As cidades e o Ano Novo

Por Vicente Loureiro*

O que poderia ser uma auspiciosa mensagem de Ano Novo para boa parte das cidades brasileiras? O que lhes desejar de essencial que possa ser feito de fato e tenha o poder de mudar o rumo das suas vidas já em 2022? Como convencê-las da chegada de novos tempos, se os do presente e passado recente foram tão prejudicados por uma degradação urbanística e ambiental visível e aparentemente incontrolável? O que seria factível esperar delas no futuro próximo?

Em primeiro lugar, fazendo votos que elas deixem de ter tanta gente sem casa e que a redução da falta de moradia possa ser paulatina e ininterrupta. Objetivamente: que elas deixem de gerar excluídos com a oferta regular e constante de moradias sociais acessíveis e adequadas. Difícil, mas não impossível.

Que as ações de suas políticas de desenvolvimento urbano estejam focadas nos mais vulneráveis. Procurando atender de modo universalizado, sem deixar ninguém para trás, as necessidades de morar, usufruir e circular nas cidades e fazendo com que a reprodução da vida urbana se dê modo mais justo e inclusivo. Seguindo o mote de incluir para melhorar.

Que consigam conter a expansão de seus territórios, reduzindo o espraiamento e precarização de suas periferias e a favelização de áreas ambientalmente sensíveis ou expostas à riscos. Não enfrentarem de frente este problema significa afiançar a degradação urbanística, social e ambiental da cidade como um todo. É desafiante, mas inadiável.

Integrar esforços das políticas setoriais visando promover uma reprodução da vida humana cada vez mais saudável e sustentável. Mudando o rumo das intervenções para enfrentarem as causas do modelo de urbanização tão desigual e não seus danoso e conhecidos efeitos. Acolher para não seguir excluindo.
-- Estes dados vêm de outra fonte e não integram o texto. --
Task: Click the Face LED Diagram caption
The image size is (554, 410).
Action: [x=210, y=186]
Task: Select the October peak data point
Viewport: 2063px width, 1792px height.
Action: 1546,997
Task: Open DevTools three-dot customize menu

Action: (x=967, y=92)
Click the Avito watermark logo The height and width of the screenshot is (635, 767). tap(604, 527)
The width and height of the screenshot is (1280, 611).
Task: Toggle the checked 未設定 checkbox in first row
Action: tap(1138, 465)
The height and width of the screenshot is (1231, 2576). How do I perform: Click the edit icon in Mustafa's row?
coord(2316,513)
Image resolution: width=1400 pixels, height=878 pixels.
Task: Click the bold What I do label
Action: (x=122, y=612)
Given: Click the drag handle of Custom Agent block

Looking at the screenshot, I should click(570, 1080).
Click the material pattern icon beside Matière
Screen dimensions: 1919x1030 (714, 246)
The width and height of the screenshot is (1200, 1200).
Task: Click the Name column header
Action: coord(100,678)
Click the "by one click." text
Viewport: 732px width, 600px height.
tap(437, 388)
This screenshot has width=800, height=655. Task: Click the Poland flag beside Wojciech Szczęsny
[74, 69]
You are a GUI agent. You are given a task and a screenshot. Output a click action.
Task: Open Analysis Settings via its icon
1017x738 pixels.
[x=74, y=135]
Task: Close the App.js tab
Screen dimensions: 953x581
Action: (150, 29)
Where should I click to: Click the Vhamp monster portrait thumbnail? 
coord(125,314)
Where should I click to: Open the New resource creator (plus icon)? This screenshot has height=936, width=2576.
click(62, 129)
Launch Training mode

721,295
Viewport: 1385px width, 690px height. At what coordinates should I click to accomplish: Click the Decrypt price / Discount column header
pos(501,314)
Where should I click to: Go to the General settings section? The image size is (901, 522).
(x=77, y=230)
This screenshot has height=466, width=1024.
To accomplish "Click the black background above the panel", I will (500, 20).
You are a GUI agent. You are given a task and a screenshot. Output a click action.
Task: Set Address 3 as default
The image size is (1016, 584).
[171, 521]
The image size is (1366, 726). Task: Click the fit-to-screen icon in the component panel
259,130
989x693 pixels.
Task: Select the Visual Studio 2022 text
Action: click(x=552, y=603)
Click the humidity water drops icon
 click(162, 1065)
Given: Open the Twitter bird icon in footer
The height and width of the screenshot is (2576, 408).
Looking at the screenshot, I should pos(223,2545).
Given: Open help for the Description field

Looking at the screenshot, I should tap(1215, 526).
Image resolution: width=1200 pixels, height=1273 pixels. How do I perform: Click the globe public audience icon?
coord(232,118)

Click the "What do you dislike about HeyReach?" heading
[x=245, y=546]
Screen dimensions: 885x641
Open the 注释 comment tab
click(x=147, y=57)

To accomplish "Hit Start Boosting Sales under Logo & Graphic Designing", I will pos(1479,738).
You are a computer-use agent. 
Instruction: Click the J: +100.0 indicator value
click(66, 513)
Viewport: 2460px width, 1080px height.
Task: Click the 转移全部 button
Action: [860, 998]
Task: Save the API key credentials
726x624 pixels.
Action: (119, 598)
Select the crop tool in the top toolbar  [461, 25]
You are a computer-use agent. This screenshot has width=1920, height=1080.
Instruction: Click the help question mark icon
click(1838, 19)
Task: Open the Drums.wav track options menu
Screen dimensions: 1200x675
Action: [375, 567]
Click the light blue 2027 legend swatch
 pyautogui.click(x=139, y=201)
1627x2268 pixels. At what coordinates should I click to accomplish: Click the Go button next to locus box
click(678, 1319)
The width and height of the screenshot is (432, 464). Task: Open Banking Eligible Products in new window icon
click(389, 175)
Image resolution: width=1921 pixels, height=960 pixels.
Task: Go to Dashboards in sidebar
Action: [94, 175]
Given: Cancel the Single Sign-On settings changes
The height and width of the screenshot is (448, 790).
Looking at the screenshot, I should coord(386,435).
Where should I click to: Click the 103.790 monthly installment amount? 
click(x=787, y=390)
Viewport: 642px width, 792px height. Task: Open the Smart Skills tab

Mas, para que tais votos de um bem-aventurado Ano Novo tragam dias melhores para as cidades é indispensável que elas assumam o protagonismo da política habitacional. Espelhando-se, se possível, no modelo do SUS, onde a gestão dos recursos é tripartite, mas a produtividade dos governos locais é responsável pela definição das metas e da alavancagem dos recursos. Quem deve, cumpridos certos requisitos, procurar bater metas de oferta de moradias são as cidades, não os agentes financeiros. Estimular as cidades, não as tutelar.

Por fim, não se pode esquecer que 2022 é ano de eleições para os governos federal e estaduais. Já é passada a hora das cidades merecerem dos candidatos propostas mais condizentes e proporcionais a responsabilidade a elas delegada de abrigar e prover a vida de mais de dois terços dos brasileiros. O futuro da nossa gente, inclusive o da democracia, passa pelo fortalecimento das cidades. Nelas moram nossos principais problemas. Residem nelas também as possíveis soluções. Então, que 2022 seja mais das cidades e menos de Brasília. Feliz Ano Novo.